Nunca aconteceu na história do projeto europeu. O Parlamento aprovou, esta quarta-feira, com 448 votos a favoir, 197 contra e 48 abstenções, uma recomendação ao Conselho, no sentido de ser instaurado um procedimento disciplinar à Hungria por violação “violação dos valores europeus” no que se prende com migrações e Estado de direito. O Governo liderado por Viktor Órban fica, assim, sob pressão.

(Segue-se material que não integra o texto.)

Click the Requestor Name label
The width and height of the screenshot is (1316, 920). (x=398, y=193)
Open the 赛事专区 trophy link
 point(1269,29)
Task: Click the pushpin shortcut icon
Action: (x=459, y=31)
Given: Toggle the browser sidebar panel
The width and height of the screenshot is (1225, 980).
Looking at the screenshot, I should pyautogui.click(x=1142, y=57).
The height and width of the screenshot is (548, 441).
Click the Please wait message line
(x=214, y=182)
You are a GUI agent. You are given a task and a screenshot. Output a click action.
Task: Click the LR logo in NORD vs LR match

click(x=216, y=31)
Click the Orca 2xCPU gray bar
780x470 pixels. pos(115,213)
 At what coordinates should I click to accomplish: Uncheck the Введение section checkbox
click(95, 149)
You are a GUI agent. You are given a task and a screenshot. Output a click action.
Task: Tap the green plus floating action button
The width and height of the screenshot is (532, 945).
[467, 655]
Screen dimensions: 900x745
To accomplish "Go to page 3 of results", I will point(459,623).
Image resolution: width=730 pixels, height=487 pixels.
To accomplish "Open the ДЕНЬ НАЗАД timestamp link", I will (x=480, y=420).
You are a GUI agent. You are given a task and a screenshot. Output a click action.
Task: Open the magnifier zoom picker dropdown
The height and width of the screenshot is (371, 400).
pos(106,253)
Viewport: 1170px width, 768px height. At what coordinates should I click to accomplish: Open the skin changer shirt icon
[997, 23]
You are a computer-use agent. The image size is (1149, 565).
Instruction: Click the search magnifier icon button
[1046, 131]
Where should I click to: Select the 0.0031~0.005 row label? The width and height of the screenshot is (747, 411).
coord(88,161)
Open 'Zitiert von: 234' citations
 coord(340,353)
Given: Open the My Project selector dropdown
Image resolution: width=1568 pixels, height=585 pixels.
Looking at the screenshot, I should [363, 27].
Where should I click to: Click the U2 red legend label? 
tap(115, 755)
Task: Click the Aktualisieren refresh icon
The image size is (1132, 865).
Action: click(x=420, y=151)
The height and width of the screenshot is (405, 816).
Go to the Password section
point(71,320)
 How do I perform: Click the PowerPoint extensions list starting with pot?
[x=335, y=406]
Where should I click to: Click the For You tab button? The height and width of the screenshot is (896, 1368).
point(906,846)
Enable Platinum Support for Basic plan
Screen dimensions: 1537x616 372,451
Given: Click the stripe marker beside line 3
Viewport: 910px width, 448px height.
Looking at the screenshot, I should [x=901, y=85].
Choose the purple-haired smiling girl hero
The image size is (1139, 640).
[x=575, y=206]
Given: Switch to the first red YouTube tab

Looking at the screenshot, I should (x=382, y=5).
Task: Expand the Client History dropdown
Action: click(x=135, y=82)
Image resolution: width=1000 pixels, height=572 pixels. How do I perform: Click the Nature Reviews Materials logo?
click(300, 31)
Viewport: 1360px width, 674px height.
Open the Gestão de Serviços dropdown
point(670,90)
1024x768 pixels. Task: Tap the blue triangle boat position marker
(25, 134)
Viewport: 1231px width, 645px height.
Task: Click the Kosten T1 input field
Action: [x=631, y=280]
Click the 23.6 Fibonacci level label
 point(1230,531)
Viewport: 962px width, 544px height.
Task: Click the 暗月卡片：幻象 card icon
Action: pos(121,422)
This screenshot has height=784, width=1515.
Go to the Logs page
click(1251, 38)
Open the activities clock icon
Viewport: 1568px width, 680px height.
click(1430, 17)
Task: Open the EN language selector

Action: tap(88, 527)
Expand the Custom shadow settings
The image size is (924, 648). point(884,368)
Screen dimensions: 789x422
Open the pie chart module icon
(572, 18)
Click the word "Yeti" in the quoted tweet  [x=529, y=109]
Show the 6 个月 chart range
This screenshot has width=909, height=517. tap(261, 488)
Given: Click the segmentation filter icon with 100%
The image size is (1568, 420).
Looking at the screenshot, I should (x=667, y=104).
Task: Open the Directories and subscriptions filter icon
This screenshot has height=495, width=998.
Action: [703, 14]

A ativação do artigo 7.º do Tratado da União Europeia, cuja penalização máxima pode resultar na suspensão do direito de voto de um Estado-membro, coloca-se, assim, pela primeira vez, situação que está a provocar enorme polémica em função daquelas que têm sido, nos últimos dias, as declarações do líder húngaro, no sentido de manter a política de restrições relativamente aos refugiados, sublinhando que a Hungria está disposta a defender os seus propósitos, mesmo que isso implique ter que dar resposta a eventuais posicionamentos de força da Europa.
Viktor Órban disse, terça-feira, no Parlamento Europeu, que o objetivo desta posição europeia visa punir a Hungria por esta ter decidido “que não vai ser um país de migrantes”. E deixou um aviso: “Não deixarei de proteger a fronteira e defender o povo húngaro”.